Title : Chromoblastomycosis with transformation to invasive squamous cell carcinoma: Oncological complication of a neglected mycosis
Abstract:
A 71-year-old male patient, a farmer, originally from and residing in Petén, presented with a history of a nodular lesion on his left upper extremity, extending into the midarm region, which had begun 31 years prior. The patient was unable to describe how the lesion began or triggered it. He had previously consulted at a tertiary care hospital, where a biopsy was performed and antifungal treatment with fluconazole was initiated, without clinical improvement. Due to the lack of therapeutic response, the patient discontinued treatment and did not continue medical follow-up.

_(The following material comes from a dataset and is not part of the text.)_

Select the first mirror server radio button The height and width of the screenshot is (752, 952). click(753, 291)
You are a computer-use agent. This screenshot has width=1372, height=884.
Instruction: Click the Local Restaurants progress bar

The patient reported progressive growth of the lesion, associated with ulceration, pain, foul odor, and functional limitation of the affected limb, prompting him to seek medical attention. Physical examination revealed a chronic dermatosis localized to the left upper extremity, characterized by multiple erythematous nodules forming verrucous plaques with intense scaling. and an ulcerated exophytic lesion measuring 14 × 11 cm involving more than 180° of the forearm, which presents with fetid, yellowish-green bloody and purulent discharge. The lesions are indurated, with irregular, well-defined borders, on xerotic skin with photodamage. Extensive soft tissue edema extending to the mid-third of the arm is associated with limited extension of the limb and restricted wrist mobility. The ipsilateral axilla is negative.

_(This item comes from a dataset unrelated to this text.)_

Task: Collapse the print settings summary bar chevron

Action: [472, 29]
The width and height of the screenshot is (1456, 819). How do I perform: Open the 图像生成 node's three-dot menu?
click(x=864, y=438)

Skin biopsies were taken for histopathological study. Histological sections of the left upper limb show the formation of keratin pearls and areas of ulceration. Underlying this is a solid neoplasm composed of medium-sized cells with abundant cytoplasm and intercellular bridges; vesicular nuclei, some with prominent nucleoli and others hyperchromatic and pleomorphic. Extensive areas of necrosis and granulation tissue are evident, with perineural and lymphovascular invasion.
Sections of nodular cutaneous lesions show loss of epidermal continuity with a surface covered by granulation tissue. The epidermis shows hyperkeratosis and parakeratosis. Multiple granulomas with multinucleated giant cells phagocytizing fumagoid cells (Medlar bodies) are identified in the dermis, findings consistent with
chromoblastomycosis.
The microbiological study reported abundant pure culture of Candida parapsilosis. The radiograph of the left upper extremity showed extensive swelling and thickening of the soft tissues of the forearm, consistent with an advanced inflammatory process, without identifying lytic or blastic bone lesions.
Based on the histological results, treatment by oncological surgery was evaluated, and radical surgery was chosen due to soft tissue involvement, functional impairment, and neurological deficits. Limb preservation was not possible, and external beam radiotherapy would offer little benefit due to the tumor's size.
Due to extensive limb involvement and associated tissue destruction, a transhumeral amputation was performed. Multiple ulcerated nodular lesions, confluent into scaly plaques and erosions, with a peripheral grayish halo, were identified throughout the skin surrounding the neoplasm. Dissection revealed a tumor with a depth of invasion
of 3.5 cm, involving the subcutaneous tissue and reaching the fascia of the extensor muscles of the fingers.